_Task directions_
Extract the data exactly, missing nothing.

Saved entries
/---

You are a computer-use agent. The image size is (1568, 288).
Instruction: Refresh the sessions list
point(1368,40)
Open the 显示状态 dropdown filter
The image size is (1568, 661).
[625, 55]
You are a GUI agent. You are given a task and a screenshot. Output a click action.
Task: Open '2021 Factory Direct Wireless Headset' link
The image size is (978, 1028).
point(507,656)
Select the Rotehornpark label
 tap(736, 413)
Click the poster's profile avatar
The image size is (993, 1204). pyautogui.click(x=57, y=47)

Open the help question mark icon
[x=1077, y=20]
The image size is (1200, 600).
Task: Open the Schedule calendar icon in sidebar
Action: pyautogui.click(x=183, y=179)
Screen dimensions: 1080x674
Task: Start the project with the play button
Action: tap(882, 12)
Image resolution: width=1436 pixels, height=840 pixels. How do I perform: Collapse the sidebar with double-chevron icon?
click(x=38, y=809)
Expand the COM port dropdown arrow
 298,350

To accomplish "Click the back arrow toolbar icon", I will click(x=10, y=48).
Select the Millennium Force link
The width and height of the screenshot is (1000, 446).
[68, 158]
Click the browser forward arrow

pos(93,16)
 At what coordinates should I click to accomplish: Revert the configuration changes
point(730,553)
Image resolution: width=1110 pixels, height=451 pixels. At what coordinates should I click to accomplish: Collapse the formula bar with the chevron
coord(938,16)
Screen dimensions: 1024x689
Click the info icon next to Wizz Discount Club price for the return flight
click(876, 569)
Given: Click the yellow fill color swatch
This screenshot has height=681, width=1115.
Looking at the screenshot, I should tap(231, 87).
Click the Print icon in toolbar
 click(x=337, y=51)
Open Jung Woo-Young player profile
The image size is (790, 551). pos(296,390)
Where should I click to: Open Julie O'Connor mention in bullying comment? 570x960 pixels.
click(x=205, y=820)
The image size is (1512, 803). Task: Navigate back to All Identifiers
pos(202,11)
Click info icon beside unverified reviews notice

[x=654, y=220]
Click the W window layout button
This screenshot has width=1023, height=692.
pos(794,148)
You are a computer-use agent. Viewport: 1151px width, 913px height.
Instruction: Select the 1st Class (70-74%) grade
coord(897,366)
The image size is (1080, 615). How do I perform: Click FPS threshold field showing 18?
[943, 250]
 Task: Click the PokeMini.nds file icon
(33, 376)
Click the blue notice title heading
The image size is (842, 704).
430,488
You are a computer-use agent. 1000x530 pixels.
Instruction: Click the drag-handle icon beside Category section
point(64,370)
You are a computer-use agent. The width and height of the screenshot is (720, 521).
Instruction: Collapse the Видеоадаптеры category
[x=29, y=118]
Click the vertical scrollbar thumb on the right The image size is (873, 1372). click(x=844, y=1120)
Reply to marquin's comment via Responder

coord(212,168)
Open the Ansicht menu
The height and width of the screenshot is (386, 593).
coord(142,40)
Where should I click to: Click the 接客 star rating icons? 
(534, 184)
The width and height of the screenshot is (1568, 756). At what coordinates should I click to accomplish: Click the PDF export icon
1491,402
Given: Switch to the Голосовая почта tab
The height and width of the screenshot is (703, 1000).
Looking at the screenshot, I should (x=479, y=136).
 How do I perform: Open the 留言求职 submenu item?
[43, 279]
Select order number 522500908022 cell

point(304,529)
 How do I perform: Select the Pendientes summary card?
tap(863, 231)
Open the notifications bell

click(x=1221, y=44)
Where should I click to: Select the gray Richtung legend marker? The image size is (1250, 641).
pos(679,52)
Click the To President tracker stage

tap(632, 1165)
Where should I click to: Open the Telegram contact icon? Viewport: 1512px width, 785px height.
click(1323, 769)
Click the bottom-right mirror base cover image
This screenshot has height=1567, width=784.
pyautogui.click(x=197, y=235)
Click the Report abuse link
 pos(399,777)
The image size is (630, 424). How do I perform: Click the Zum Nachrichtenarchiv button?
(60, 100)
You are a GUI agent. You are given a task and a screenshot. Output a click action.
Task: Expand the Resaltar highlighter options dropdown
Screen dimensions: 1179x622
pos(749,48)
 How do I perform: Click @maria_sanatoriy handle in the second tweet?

\---

_Solution for this problem_
You are a computer-use agent. The image size is (1568, 288).
Instruction: Refresh the sessions list
point(1368,40)
Open the 显示状态 dropdown filter
The image size is (1568, 661).
[625, 55]
You are a GUI agent. You are given a task and a screenshot. Output a click action.
Task: Open '2021 Factory Direct Wireless Headset' link
The image size is (978, 1028).
point(507,656)
Select the Rotehornpark label
 tap(736, 413)
Click the poster's profile avatar
The image size is (993, 1204). pyautogui.click(x=57, y=47)

Open the help question mark icon
[x=1077, y=20]
The image size is (1200, 600).
Task: Open the Schedule calendar icon in sidebar
Action: pyautogui.click(x=183, y=179)
Screen dimensions: 1080x674
Task: Start the project with the play button
Action: tap(882, 12)
Image resolution: width=1436 pixels, height=840 pixels. How do I perform: Collapse the sidebar with double-chevron icon?
click(x=38, y=809)
Expand the COM port dropdown arrow
 298,350

To accomplish "Click the back arrow toolbar icon", I will click(x=10, y=48).
Select the Millennium Force link
The width and height of the screenshot is (1000, 446).
[68, 158]
Click the browser forward arrow

pos(93,16)
 At what coordinates should I click to accomplish: Revert the configuration changes
point(730,553)
Image resolution: width=1110 pixels, height=451 pixels. At what coordinates should I click to accomplish: Collapse the formula bar with the chevron
coord(938,16)
Screen dimensions: 1024x689
Click the info icon next to Wizz Discount Club price for the return flight
click(876, 569)
Given: Click the yellow fill color swatch
This screenshot has height=681, width=1115.
Looking at the screenshot, I should tap(231, 87).
Click the Print icon in toolbar
 click(x=337, y=51)
Open Jung Woo-Young player profile
The image size is (790, 551). pos(296,390)
Where should I click to: Open Julie O'Connor mention in bullying comment? 570x960 pixels.
click(x=205, y=820)
The image size is (1512, 803). Task: Navigate back to All Identifiers
pos(202,11)
Click info icon beside unverified reviews notice

[x=654, y=220]
Click the W window layout button
This screenshot has width=1023, height=692.
pos(794,148)
You are a computer-use agent. Viewport: 1151px width, 913px height.
Instruction: Select the 1st Class (70-74%) grade
coord(897,366)
The image size is (1080, 615). How do I perform: Click FPS threshold field showing 18?
[943, 250]
 Task: Click the PokeMini.nds file icon
(33, 376)
Click the blue notice title heading
The image size is (842, 704).
430,488
You are a computer-use agent. 1000x530 pixels.
Instruction: Click the drag-handle icon beside Category section
point(64,370)
You are a computer-use agent. The width and height of the screenshot is (720, 521).
Instruction: Collapse the Видеоадаптеры category
[x=29, y=118]
Click the vertical scrollbar thumb on the right The image size is (873, 1372). click(x=844, y=1120)
Reply to marquin's comment via Responder

coord(212,168)
Open the Ansicht menu
The height and width of the screenshot is (386, 593).
coord(142,40)
Where should I click to: Click the 接客 star rating icons? 
(534, 184)
The width and height of the screenshot is (1568, 756). At what coordinates should I click to accomplish: Click the PDF export icon
1491,402
Given: Switch to the Голосовая почта tab
The height and width of the screenshot is (703, 1000).
Looking at the screenshot, I should (x=479, y=136).
 How do I perform: Open the 留言求职 submenu item?
[43, 279]
Select order number 522500908022 cell

point(304,529)
 How do I perform: Select the Pendientes summary card?
tap(863, 231)
Open the notifications bell

click(x=1221, y=44)
Where should I click to: Select the gray Richtung legend marker? The image size is (1250, 641).
pos(679,52)
Click the To President tracker stage

tap(632, 1165)
Where should I click to: Open the Telegram contact icon? Viewport: 1512px width, 785px height.
click(1323, 769)
Click the bottom-right mirror base cover image
This screenshot has height=1567, width=784.
pyautogui.click(x=197, y=235)
Click the Report abuse link
 pos(399,777)
The image size is (630, 424). How do I perform: Click the Zum Nachrichtenarchiv button?
(60, 100)
You are a GUI agent. You are given a task and a screenshot. Output a click action.
Task: Expand the Resaltar highlighter options dropdown
Screen dimensions: 1179x622
pos(749,48)
 How do I perform: Click @maria_sanatoriy handle in the second tweet?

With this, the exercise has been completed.